▶ _ABOUT THIS EXERCISE_: What you should give back is every line from the one containing "Instruction: Open Customer" through the last line of the records below, word for word and without pictures.
------------------------------
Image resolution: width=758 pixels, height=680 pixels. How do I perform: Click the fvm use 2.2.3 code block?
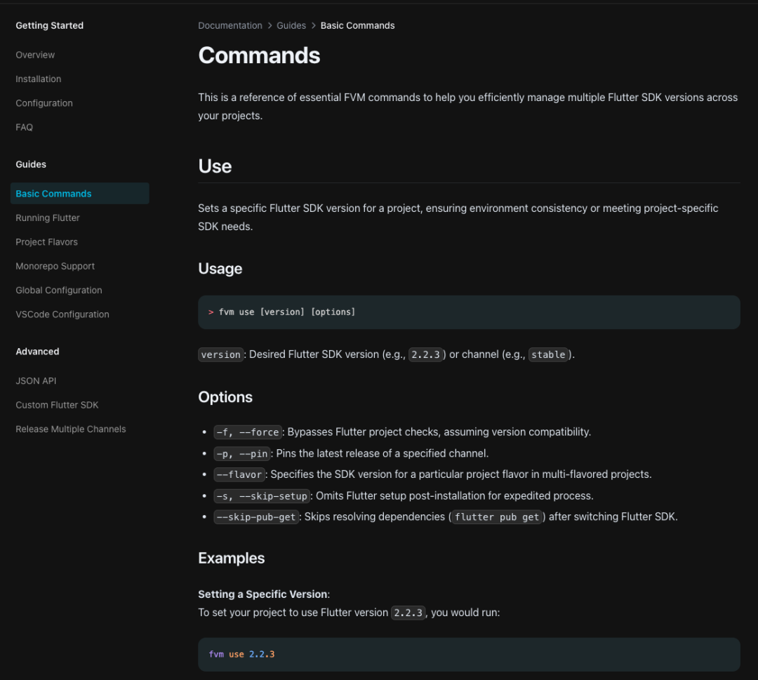(x=469, y=654)
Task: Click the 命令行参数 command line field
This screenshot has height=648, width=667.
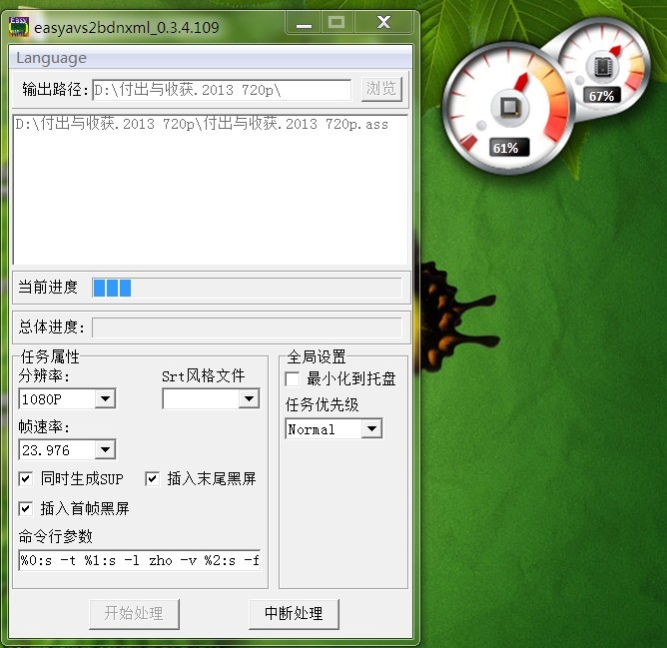Action: 139,560
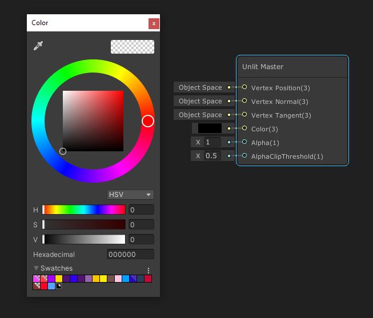373x318 pixels.
Task: Click the black Color field swatch
Action: (x=210, y=128)
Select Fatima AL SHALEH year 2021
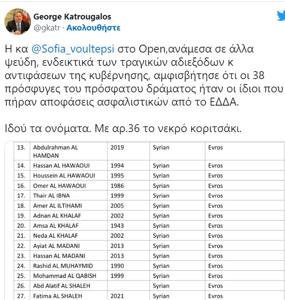 117,296
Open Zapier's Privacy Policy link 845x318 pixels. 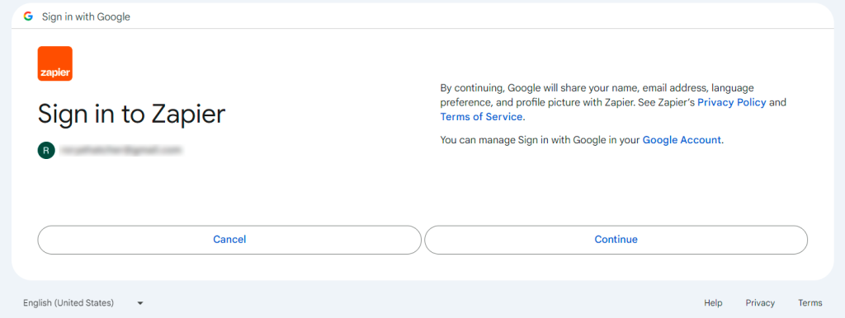(x=732, y=102)
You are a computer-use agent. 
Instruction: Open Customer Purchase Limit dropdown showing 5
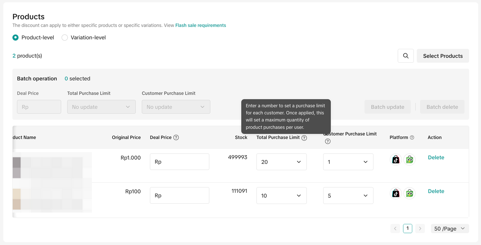click(348, 196)
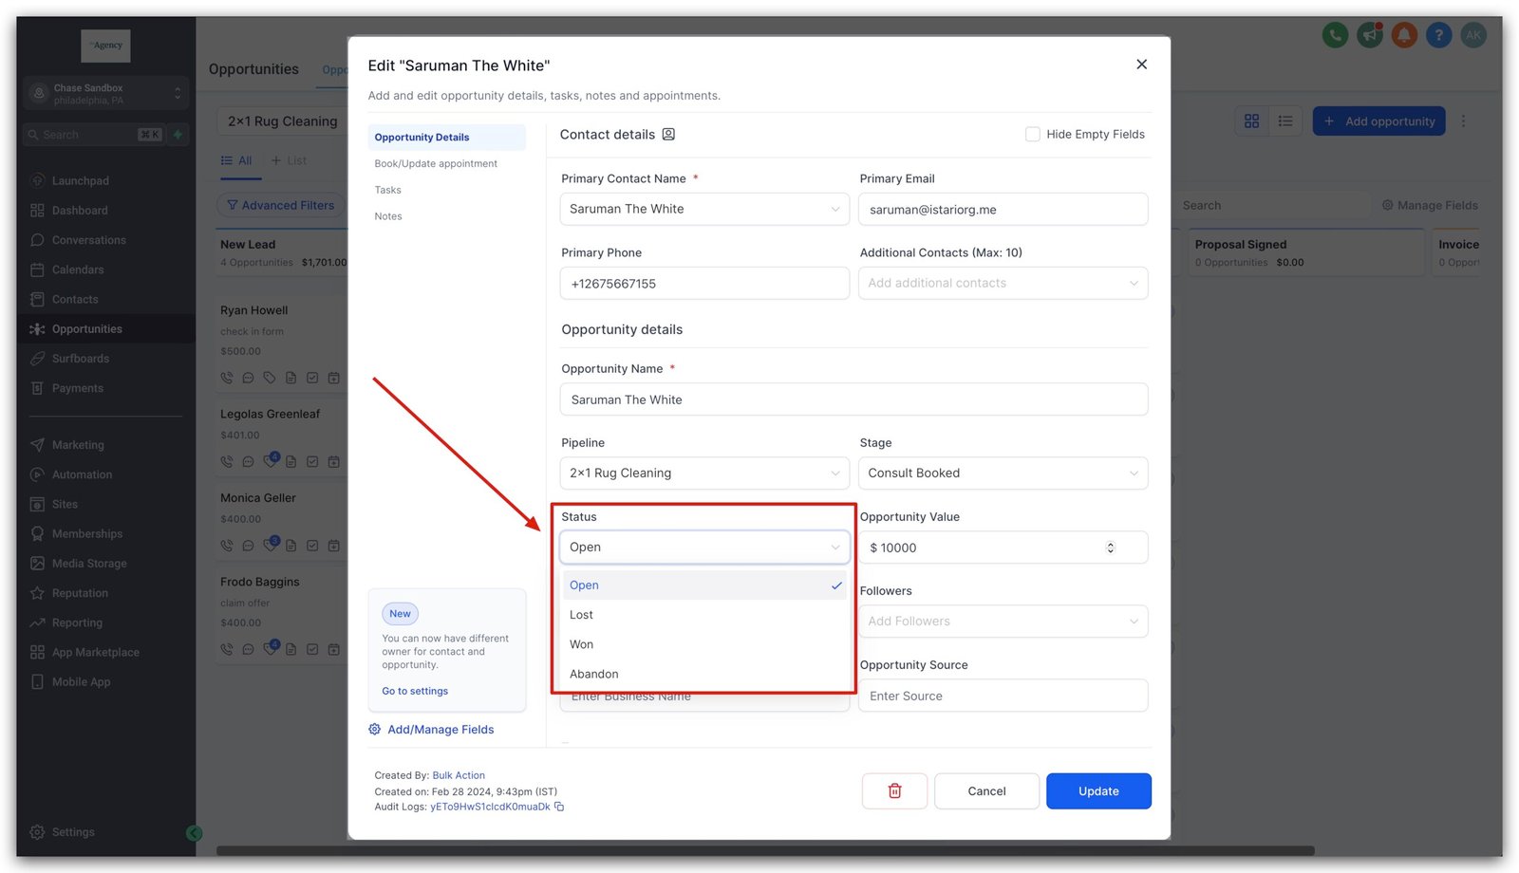
Task: Enable the Hide Empty Fields checkbox
Action: click(1032, 135)
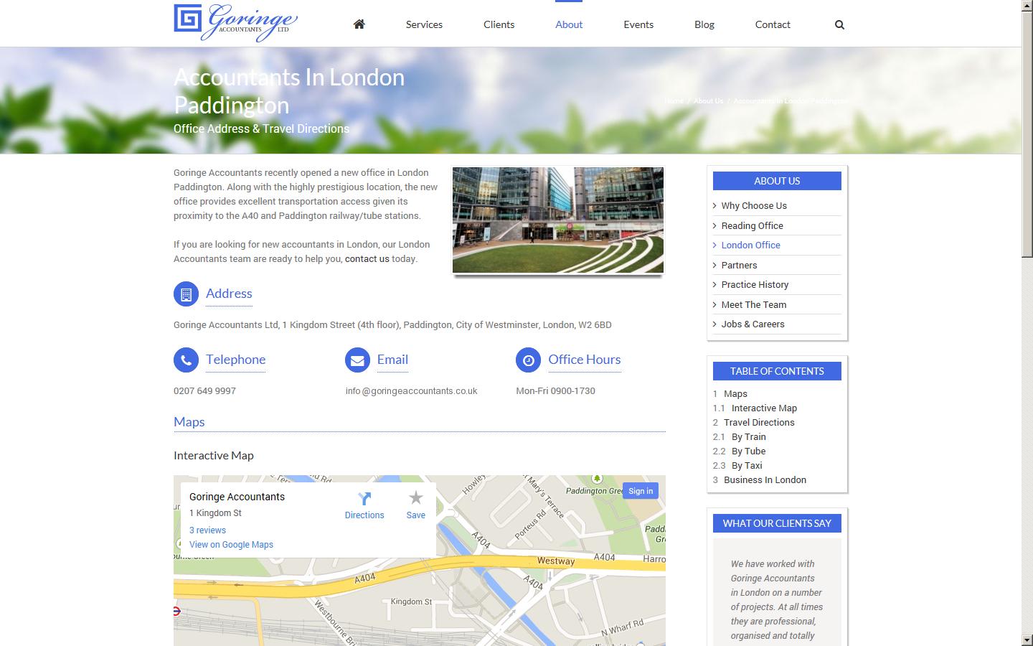The height and width of the screenshot is (646, 1033).
Task: Click the Goringe Accountants logo
Action: 236,22
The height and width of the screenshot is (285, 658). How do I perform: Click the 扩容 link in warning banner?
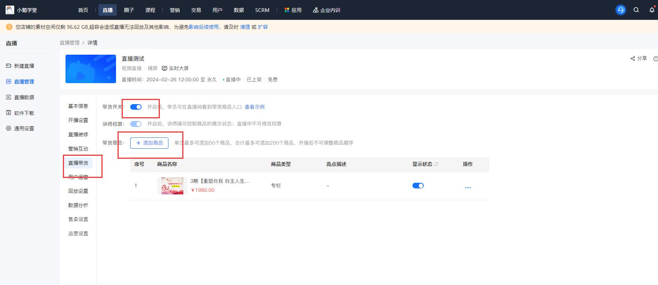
------------------------------
▶ _RESULT OF THIS EXERCISE_:
Instruction: Open Customer Purchase Limit dropdown showing 5
click(348, 196)
Task: Enable the Hide Empty Fields checkbox
Action: click(1032, 135)
The height and width of the screenshot is (646, 1033).
Task: Click the Goringe Accountants logo
Action: 236,22
The height and width of the screenshot is (285, 658). How do I perform: Click the 扩容 link in warning banner?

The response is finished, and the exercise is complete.